Your name and age: Paula Rhone-Adrien, 45
Tell us about your family:
I live in an extended family; Grandmother (my mother), myself, husband and three children ranging in age from 3 to 10 …oh and Lola the Cockapoo puppy! We also have a large extended family with someone regularly sleeping somewhere in the house! My husband has always appreciated being surrounded by family as he comes from a small one. It was actually his idea to move my mother in to live with us.
What did you do before you were a Barrister and how was it making the transition?
I have been a Barrister for over 20 years, all of my adult life has either been spent training to be a Barrister or practising. So to get through very expensive higher education (which my parents could never afford) I worked in various department stores, shops and at night doing the admin in big city offices. I always knew I wanted to be a Barrister, that or an astronaut! I tick practically every box on the minority survey and so my transition (in every sense of the word), was from one where I was told I would never make it to one where I now tell those who are also given the same message that they most definitely can. Yes, it was hard, and at times I did question whether it was worth it. I had to rely on the charity of friends and family to feed and clothe me, you definitely can’t be proud if you have a vision.
How did you get started?
So I finally managed to finish Bar School (where you undertake the first stage of your training to be a Barrister after your degree) and had no idea what I was going to do next. I didn’t know anyone in the law who could help me obtain pupillage (the on the job training that you need to complete to become a practising Barrister and it is very much still ‘who you know’). I was also far removed from the circles in which most Barristers kept. One day I had gone for a walk pondering what on earth I was going to do to start moving in the world I wanted to make my career. I picked up an Evening Standard and there was a tiny two line advert for a PA to a Barrister. I applied and lied my way through the two interviews. Of course the Barrister knew I was lying, but he gave me the job anyway and 23 years later I still refer to this man as my Guardian Angel. When I was awarded the accolade of The Times Lawyer of the Week I made sure his name was referenced more than once.

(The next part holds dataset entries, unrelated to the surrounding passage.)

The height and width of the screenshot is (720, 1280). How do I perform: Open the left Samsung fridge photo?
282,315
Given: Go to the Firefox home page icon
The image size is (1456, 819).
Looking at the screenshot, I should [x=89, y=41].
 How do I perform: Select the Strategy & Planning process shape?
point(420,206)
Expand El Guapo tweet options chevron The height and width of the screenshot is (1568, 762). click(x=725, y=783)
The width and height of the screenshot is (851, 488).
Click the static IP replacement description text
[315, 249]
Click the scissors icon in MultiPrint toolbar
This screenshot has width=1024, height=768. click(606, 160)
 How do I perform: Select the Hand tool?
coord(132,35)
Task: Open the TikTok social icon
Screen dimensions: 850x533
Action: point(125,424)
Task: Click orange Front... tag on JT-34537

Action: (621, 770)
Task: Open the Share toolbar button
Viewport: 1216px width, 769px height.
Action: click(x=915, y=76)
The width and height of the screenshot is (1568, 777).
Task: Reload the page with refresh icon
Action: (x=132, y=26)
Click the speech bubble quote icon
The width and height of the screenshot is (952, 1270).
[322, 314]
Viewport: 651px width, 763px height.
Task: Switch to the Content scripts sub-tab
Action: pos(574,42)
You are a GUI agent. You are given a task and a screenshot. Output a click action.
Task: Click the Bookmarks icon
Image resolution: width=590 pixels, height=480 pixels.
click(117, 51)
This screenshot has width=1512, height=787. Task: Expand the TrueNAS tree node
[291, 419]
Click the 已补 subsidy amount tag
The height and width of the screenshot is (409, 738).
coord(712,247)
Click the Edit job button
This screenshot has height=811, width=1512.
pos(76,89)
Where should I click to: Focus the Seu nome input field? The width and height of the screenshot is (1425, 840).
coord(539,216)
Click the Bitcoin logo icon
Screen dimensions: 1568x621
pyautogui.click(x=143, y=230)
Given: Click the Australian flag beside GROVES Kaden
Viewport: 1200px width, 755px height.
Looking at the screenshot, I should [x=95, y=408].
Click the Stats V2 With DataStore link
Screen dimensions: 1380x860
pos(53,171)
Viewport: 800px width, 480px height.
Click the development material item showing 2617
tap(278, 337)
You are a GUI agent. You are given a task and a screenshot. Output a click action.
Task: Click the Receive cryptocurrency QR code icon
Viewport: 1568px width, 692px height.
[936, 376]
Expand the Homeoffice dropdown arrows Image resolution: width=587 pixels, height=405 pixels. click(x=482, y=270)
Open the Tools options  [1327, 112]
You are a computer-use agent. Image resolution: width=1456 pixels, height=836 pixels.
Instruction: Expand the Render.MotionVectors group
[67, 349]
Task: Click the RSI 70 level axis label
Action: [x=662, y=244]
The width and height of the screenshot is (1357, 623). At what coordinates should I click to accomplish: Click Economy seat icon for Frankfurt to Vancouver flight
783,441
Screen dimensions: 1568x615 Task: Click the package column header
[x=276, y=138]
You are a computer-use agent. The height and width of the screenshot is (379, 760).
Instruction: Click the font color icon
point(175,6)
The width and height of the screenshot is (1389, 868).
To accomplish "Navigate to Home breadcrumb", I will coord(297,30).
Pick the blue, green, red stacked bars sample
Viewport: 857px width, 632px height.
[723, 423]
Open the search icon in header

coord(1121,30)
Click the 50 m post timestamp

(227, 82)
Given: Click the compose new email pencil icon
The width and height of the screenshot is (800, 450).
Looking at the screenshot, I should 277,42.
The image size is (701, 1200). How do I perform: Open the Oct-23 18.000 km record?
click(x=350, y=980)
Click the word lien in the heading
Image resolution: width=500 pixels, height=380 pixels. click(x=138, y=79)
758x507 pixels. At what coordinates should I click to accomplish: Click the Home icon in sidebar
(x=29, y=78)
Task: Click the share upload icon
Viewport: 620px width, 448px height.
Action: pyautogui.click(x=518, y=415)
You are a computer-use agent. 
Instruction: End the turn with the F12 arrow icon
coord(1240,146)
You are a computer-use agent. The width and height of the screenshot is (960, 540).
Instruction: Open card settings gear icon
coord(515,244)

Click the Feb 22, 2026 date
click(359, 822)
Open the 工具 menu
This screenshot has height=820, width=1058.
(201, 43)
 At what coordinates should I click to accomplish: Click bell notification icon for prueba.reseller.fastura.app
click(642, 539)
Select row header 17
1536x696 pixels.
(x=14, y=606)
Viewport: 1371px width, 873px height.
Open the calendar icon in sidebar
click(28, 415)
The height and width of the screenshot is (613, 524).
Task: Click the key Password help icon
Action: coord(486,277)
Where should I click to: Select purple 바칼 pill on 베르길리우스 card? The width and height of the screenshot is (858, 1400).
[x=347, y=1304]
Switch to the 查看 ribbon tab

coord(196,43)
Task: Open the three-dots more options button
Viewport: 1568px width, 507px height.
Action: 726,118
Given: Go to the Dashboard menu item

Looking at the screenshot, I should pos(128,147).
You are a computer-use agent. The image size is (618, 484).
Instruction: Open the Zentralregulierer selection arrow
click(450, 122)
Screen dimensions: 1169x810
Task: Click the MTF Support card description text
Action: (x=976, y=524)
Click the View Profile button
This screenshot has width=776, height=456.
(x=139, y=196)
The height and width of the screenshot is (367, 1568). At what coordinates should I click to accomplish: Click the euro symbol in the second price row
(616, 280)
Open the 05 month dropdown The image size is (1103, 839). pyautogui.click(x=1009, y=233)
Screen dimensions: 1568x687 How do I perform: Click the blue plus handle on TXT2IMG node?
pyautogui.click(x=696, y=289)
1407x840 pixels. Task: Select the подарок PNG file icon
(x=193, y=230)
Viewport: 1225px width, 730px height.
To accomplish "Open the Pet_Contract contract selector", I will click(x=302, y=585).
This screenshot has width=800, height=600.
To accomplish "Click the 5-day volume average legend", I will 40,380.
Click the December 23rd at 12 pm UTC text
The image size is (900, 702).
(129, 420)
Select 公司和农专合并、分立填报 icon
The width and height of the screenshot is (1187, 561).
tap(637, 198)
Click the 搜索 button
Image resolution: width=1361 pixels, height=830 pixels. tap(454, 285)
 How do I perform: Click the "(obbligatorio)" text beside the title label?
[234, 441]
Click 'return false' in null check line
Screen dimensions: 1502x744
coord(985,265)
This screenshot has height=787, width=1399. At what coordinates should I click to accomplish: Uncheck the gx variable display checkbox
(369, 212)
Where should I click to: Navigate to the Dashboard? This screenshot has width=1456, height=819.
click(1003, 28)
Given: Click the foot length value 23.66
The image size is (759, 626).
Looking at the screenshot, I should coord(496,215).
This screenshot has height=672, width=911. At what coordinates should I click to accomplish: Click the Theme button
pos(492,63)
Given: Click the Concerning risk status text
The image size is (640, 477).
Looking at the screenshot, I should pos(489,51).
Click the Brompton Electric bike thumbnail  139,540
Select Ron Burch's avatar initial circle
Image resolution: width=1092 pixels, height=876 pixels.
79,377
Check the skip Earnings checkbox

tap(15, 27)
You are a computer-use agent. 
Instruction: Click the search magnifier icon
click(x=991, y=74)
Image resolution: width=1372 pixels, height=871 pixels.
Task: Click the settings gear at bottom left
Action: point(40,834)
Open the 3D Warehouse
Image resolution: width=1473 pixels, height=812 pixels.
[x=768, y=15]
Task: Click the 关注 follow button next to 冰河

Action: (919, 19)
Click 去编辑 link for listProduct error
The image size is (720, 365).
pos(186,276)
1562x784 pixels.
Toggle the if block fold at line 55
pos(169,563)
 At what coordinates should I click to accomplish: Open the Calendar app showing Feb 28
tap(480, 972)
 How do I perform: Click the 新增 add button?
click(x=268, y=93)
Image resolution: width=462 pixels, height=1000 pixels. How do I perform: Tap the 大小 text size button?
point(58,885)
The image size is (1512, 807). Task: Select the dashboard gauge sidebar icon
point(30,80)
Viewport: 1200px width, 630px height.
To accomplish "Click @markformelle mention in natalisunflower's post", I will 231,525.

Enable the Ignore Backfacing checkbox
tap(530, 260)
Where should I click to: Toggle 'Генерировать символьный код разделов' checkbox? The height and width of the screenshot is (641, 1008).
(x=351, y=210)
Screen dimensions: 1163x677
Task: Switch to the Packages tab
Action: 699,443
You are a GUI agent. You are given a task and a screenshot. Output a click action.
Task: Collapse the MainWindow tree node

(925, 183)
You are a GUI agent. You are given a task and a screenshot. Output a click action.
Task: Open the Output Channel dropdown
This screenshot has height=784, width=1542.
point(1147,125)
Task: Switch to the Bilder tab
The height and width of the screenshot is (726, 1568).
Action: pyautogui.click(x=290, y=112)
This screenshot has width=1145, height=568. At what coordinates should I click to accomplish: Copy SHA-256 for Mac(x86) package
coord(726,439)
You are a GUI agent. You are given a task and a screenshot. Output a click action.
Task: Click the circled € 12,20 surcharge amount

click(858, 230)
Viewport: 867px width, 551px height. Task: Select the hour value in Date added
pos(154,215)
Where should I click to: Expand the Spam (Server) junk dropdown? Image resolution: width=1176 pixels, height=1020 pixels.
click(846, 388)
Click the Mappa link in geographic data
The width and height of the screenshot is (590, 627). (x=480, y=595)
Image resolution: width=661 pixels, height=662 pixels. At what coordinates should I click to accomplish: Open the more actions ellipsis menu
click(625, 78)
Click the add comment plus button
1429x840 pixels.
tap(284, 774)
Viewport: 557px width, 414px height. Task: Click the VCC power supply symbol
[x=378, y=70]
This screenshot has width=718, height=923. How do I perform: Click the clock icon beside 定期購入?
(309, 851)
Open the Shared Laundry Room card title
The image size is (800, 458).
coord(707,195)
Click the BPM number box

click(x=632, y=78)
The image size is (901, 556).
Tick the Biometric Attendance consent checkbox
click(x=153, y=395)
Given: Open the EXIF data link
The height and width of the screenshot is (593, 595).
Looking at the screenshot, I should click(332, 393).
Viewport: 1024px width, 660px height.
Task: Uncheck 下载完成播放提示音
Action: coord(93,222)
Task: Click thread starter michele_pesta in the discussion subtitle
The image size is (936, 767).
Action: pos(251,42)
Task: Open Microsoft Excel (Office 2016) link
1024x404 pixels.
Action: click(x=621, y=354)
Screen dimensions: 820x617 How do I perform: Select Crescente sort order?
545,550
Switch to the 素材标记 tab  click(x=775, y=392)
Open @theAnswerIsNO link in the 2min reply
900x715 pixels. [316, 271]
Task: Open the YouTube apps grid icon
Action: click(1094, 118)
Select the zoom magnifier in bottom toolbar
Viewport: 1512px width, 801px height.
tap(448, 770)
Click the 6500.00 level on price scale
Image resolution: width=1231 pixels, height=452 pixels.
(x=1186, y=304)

What’s your favourite thing about running your own business / working for yourself?
Freedom. I have the power to say yes or no to anything. That to me: self determination; is priceless and empowers my self-esteem and confidence.
What’s the thing you least enjoy about running your own business / working for yourself?
Not understanding everything or having the time to apply the energy to everything that I think it deserves.
What has worked well about your business?
In my business you are only as good as your last case. A Barrister who goes to Court has to have the dogged determination to build a solid reputation, whilst at the same time having the ability to move easily between the competing needs of so many: the Judge, the client, the solicitor, the clerks (my members of staff) and your opponent. My character really suits this role…and I like to talk, lots!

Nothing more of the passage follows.